Treasury yields rise on trade hopes

07 Sep, 2019

Treasury yields were higher on Thursday following news that the United States and China had agreed to hold trade talks in October and ahead of US employment data for August and remarks from Federal Reserve Chair Jerome Powell, both on Friday. Across maturities, yields were about 10 basis points higher, with the 10-year yield at 1.564%, up 10.5 basis points. The two-year yield was up 10.6 basis points to 1.540%.
While trade headlines have whipsawed the market all summer, Thursday's reaction was particularly pronounced as fears have risen that a continued trade war could tip the global economy into recession. "It all started last night with the headline that there would be US-China talks in October. Basically it sent a risk-on tone around the globe. Even as we hit multi-year low yields in the 2s, 3s and 5s yesterday - the market is just under heavy pressure as all assets are at least seen as a short-term positive," said Justin Lederer, Treasury analyst and trader at Cantor Fitzgerald.

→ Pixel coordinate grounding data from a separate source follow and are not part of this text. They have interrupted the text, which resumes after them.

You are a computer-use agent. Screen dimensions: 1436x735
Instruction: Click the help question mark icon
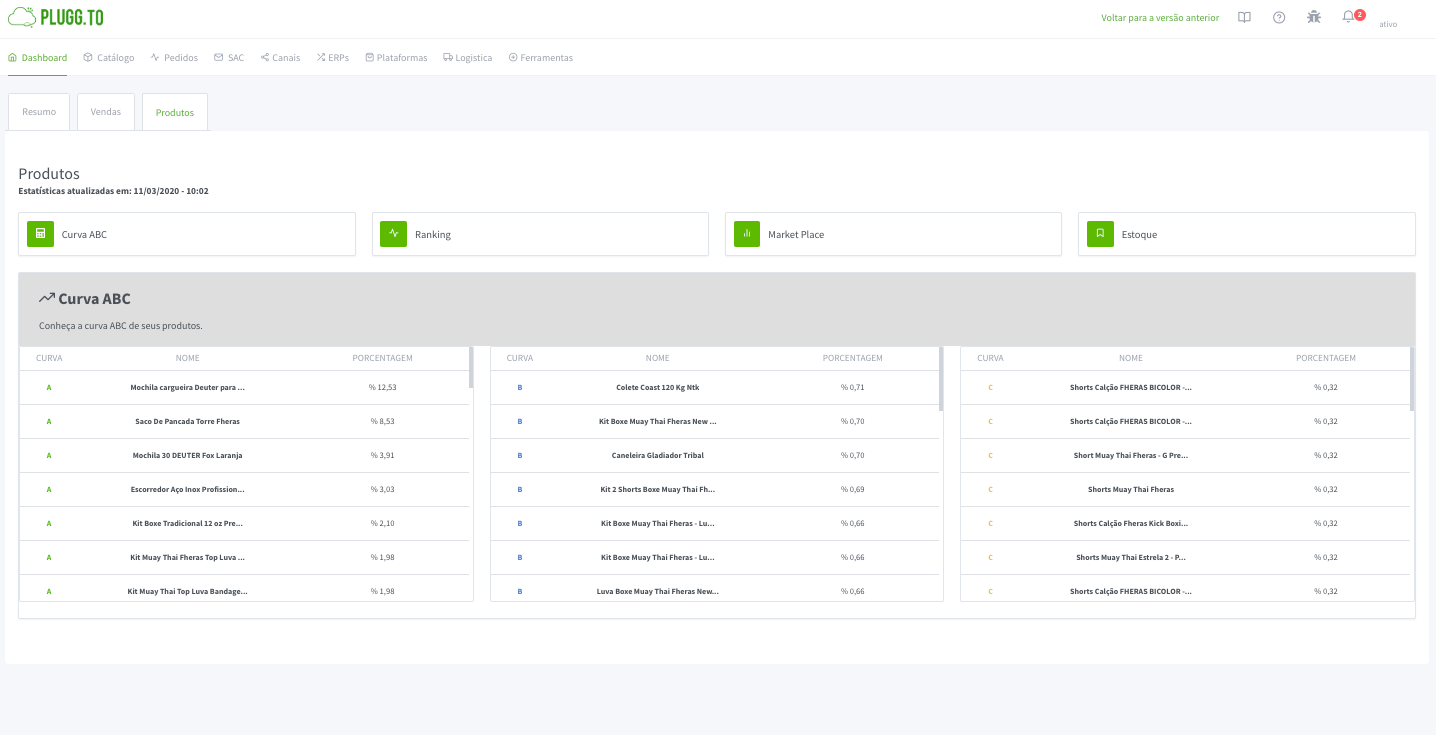(1279, 17)
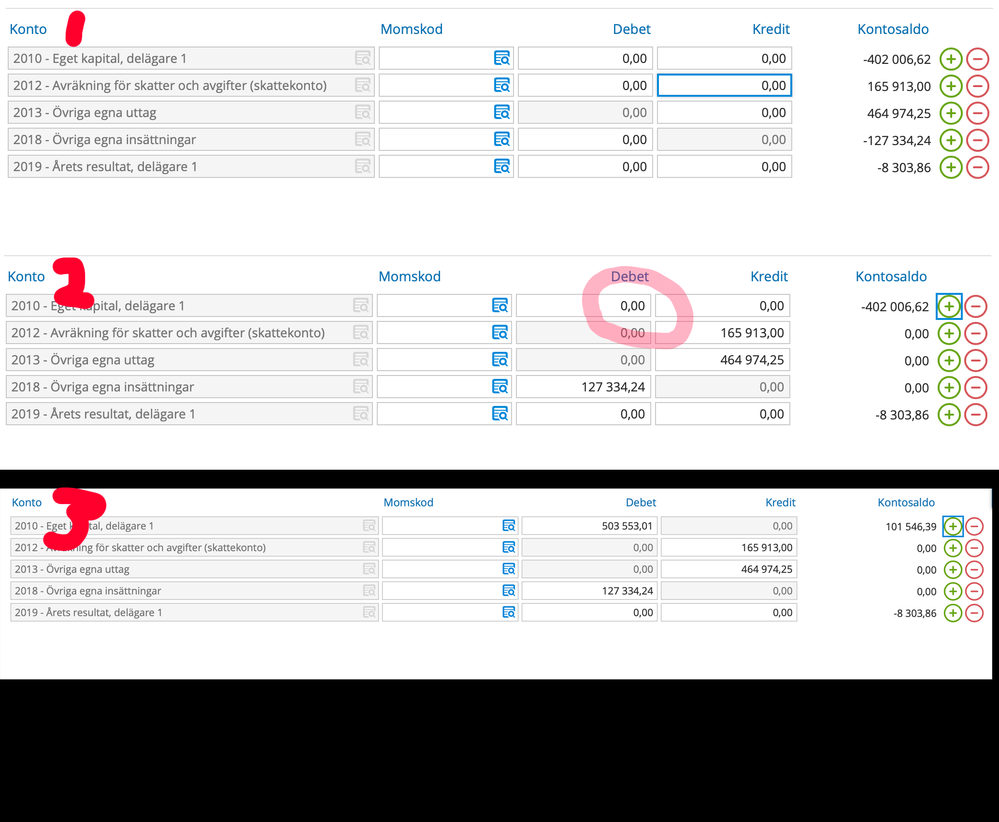Click Kredit field with 464 974,25 in section 2
This screenshot has height=822, width=999.
(x=722, y=360)
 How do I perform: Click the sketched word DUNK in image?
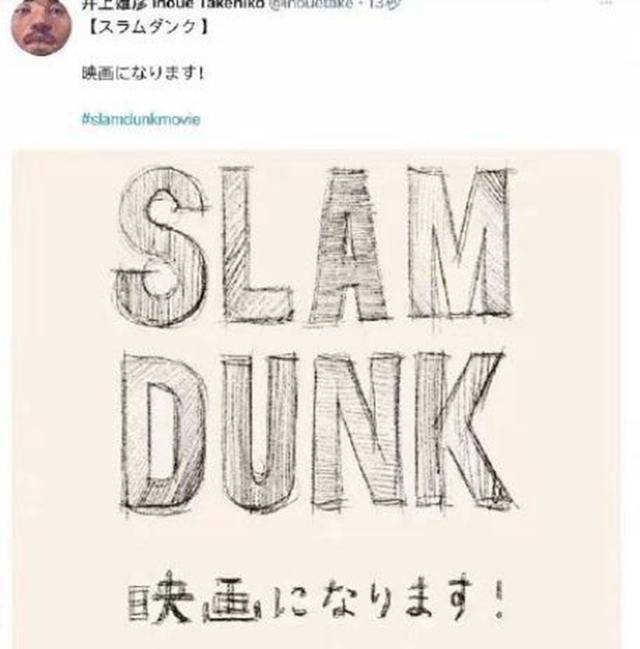(319, 433)
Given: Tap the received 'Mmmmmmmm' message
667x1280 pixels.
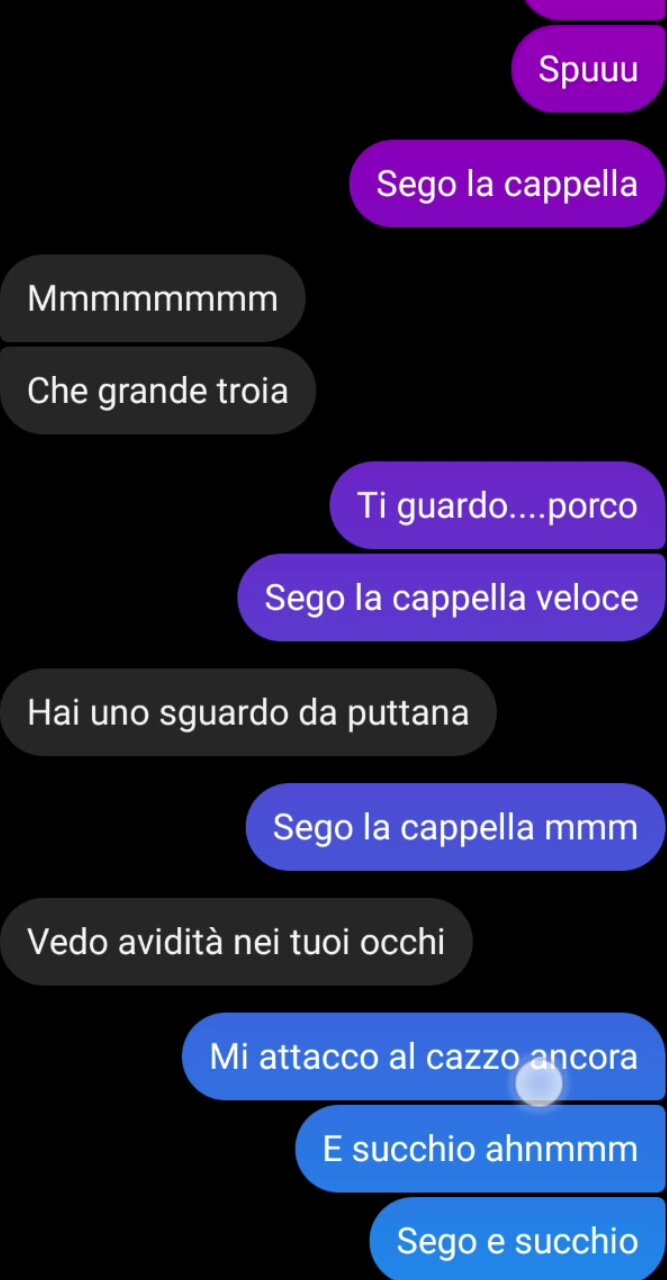Looking at the screenshot, I should (152, 298).
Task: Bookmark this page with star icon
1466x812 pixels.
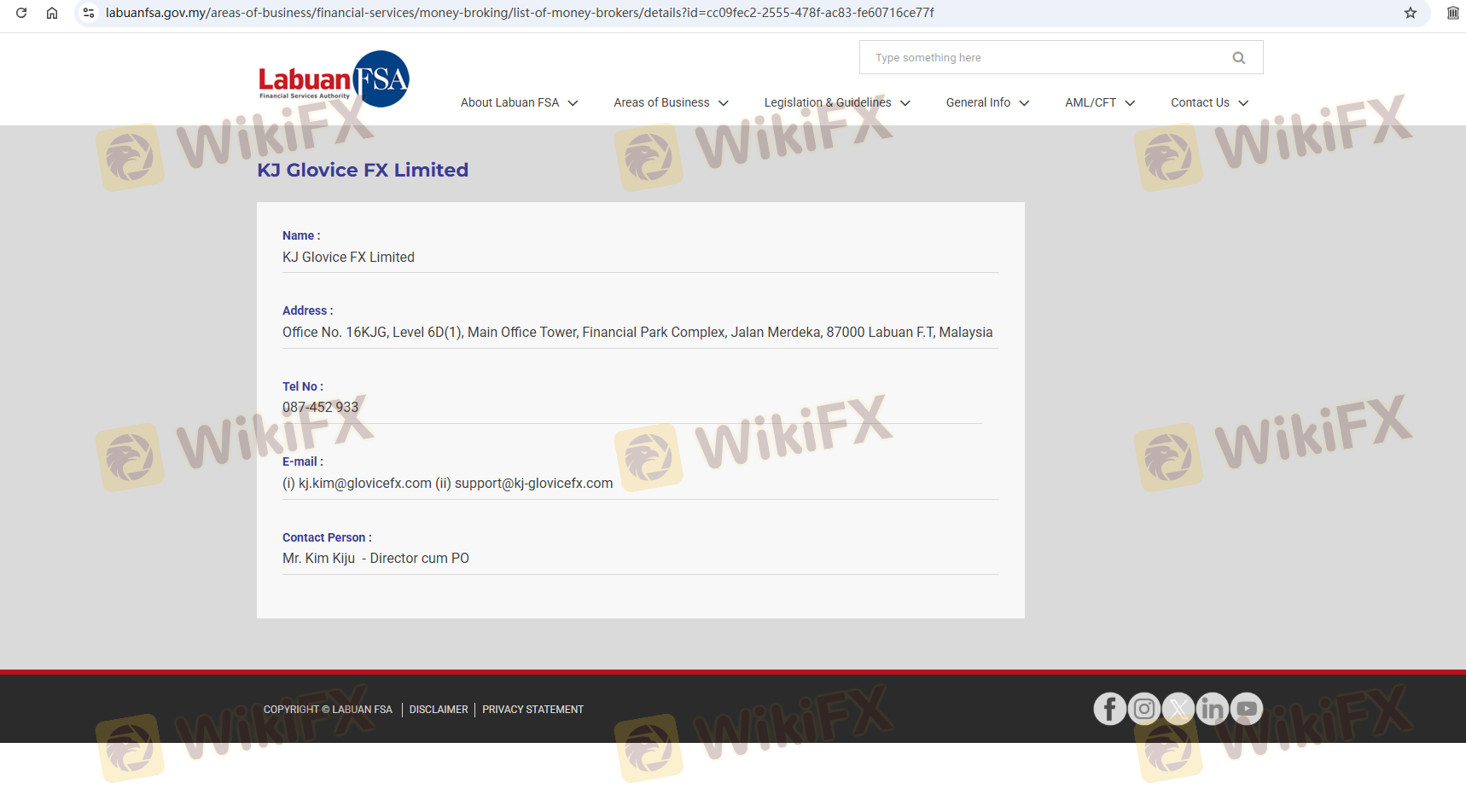Action: click(x=1411, y=13)
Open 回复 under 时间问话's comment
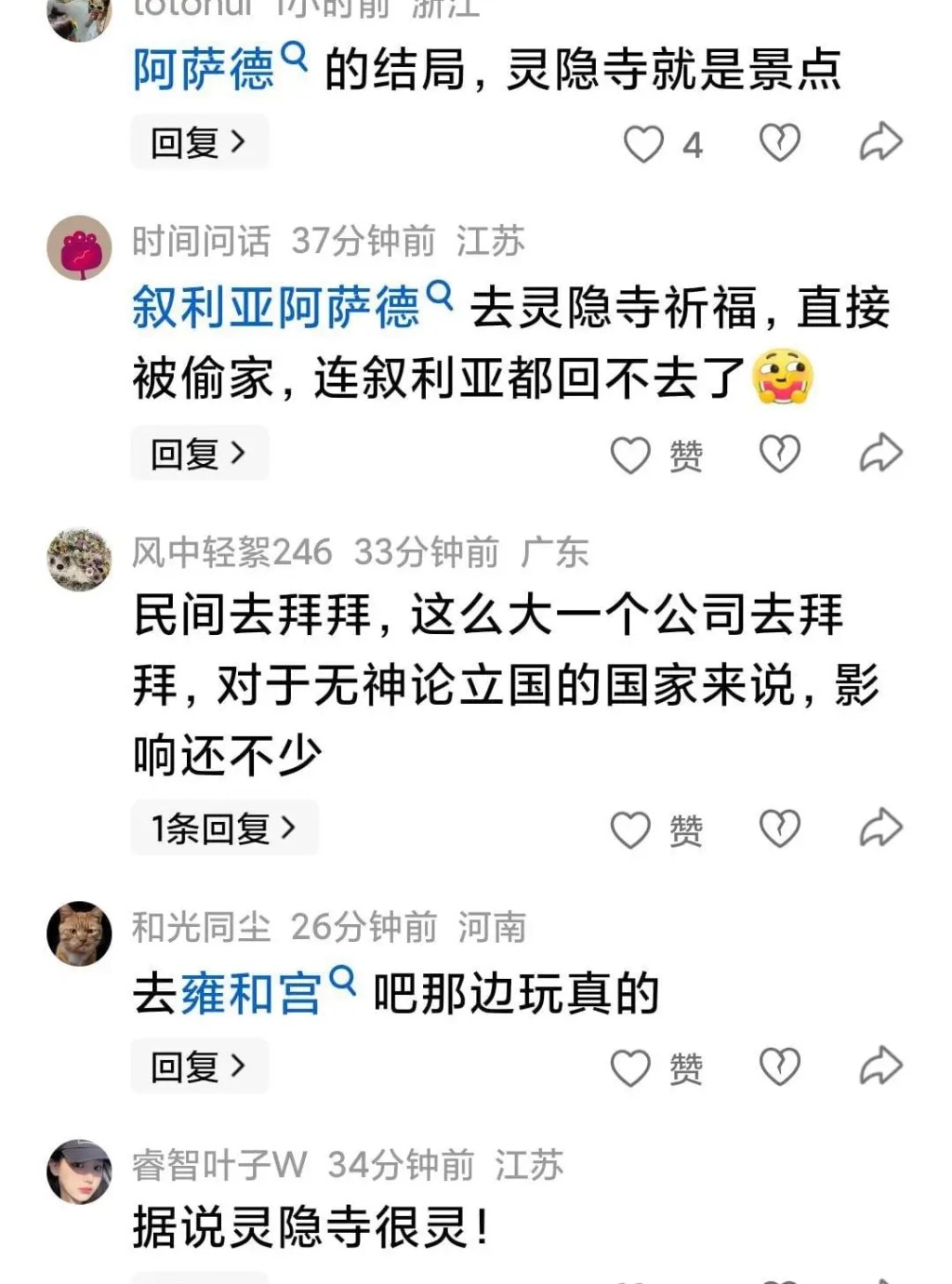This screenshot has width=952, height=1284. pos(199,453)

"Does it last? We'll see what headline events ultimately occur in the next few days, weeks, month." The talks were agreed to in a phone call between Chinese Vice Premier Liu He and US Trade Representative Robert Lighthizer and US Treasury Secretary Steven Mnuchin, China's commerce ministry said in a statement on its website. Some analysts were skeptical that the promise of new talks reflected increased chances of a trade deal. But the market reacted as it did because the "flight to quality was a little overdone with the last escalation of trade tensions and now that has been reversed this time around," said Paula Solanes, senior portfolio manager at Silicon Valley Bank.
The rise in US Treasury yields was on top of an earlier increase as payroll processor ADP said US private employment grew at its fastest pace in four months in August, beating analysts' expectations. The market on Friday will focus on payrolls data for August, as well as a speech from Powell in Zurich on the economic outlook. "I think that they're trying to carefully position themselves, managing their dual mandate, the unemployment rate, inflation - which is giving them room to cut if necessary - but then also not necessarily feeding too much into trade policy because it is this exogenous factor," said Solanes.